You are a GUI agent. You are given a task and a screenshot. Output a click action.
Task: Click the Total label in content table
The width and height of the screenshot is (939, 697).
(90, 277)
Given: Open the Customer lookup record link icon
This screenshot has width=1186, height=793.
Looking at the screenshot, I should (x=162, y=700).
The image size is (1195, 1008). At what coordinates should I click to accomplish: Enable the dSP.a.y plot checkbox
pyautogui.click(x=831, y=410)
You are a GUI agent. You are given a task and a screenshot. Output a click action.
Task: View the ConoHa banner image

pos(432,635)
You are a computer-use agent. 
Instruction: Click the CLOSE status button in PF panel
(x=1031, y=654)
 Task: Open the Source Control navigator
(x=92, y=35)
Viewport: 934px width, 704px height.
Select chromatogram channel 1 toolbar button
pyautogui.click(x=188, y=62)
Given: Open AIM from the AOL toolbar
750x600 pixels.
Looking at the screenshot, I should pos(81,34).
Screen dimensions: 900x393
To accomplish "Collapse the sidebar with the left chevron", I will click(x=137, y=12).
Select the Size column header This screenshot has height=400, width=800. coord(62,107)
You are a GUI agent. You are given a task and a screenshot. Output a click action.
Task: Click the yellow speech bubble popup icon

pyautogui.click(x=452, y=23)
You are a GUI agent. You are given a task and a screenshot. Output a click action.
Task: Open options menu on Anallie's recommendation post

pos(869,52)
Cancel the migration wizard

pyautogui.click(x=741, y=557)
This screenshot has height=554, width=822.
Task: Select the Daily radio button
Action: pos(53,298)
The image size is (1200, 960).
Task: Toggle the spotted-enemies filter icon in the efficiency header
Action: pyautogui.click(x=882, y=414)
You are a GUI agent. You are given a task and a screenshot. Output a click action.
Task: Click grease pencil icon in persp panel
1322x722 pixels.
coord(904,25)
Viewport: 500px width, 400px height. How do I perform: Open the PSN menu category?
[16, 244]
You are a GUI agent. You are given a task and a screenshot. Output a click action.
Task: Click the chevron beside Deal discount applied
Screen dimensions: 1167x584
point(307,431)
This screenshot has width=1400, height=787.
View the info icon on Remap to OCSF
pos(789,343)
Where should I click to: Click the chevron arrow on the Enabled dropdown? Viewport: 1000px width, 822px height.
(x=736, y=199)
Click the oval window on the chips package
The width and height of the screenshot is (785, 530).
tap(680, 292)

Description of the task:
Repeat the data above exactly.

Task response:
You are a GUI agent. You are given a task and a screenshot. Output a click action.
Task: Click the Total label in content table
The width and height of the screenshot is (939, 697).
(90, 277)
Given: Open the Customer lookup record link icon
This screenshot has width=1186, height=793.
Looking at the screenshot, I should (x=162, y=700).
The image size is (1195, 1008). At what coordinates should I click to accomplish: Enable the dSP.a.y plot checkbox
pyautogui.click(x=831, y=410)
You are a GUI agent. You are given a task and a screenshot. Output a click action.
Task: View the ConoHa banner image

pos(432,635)
You are a computer-use agent. 
Instruction: Click the CLOSE status button in PF panel
(x=1031, y=654)
 Task: Open the Source Control navigator
(x=92, y=35)
Viewport: 934px width, 704px height.
Select chromatogram channel 1 toolbar button
pyautogui.click(x=188, y=62)
Given: Open AIM from the AOL toolbar
750x600 pixels.
Looking at the screenshot, I should pos(81,34).
Screen dimensions: 900x393
To accomplish "Collapse the sidebar with the left chevron", I will click(x=137, y=12).
Select the Size column header This screenshot has height=400, width=800. coord(62,107)
You are a GUI agent. You are given a task and a screenshot. Output a click action.
Task: Click the yellow speech bubble popup icon

pyautogui.click(x=452, y=23)
You are a GUI agent. You are given a task and a screenshot. Output a click action.
Task: Open options menu on Anallie's recommendation post

pos(869,52)
Cancel the migration wizard

pyautogui.click(x=741, y=557)
This screenshot has height=554, width=822.
Task: Select the Daily radio button
Action: pos(53,298)
The image size is (1200, 960).
Task: Toggle the spotted-enemies filter icon in the efficiency header
Action: pyautogui.click(x=882, y=414)
You are a GUI agent. You are given a task and a screenshot. Output a click action.
Task: Click grease pencil icon in persp panel
1322x722 pixels.
coord(904,25)
Viewport: 500px width, 400px height. How do I perform: Open the PSN menu category?
[16, 244]
You are a GUI agent. You are given a task and a screenshot. Output a click action.
Task: Click the chevron beside Deal discount applied
Screen dimensions: 1167x584
point(307,431)
This screenshot has width=1400, height=787.
View the info icon on Remap to OCSF
pos(789,343)
Where should I click to: Click the chevron arrow on the Enabled dropdown? Viewport: 1000px width, 822px height.
(x=736, y=199)
Click the oval window on the chips package
The width and height of the screenshot is (785, 530).
tap(680, 292)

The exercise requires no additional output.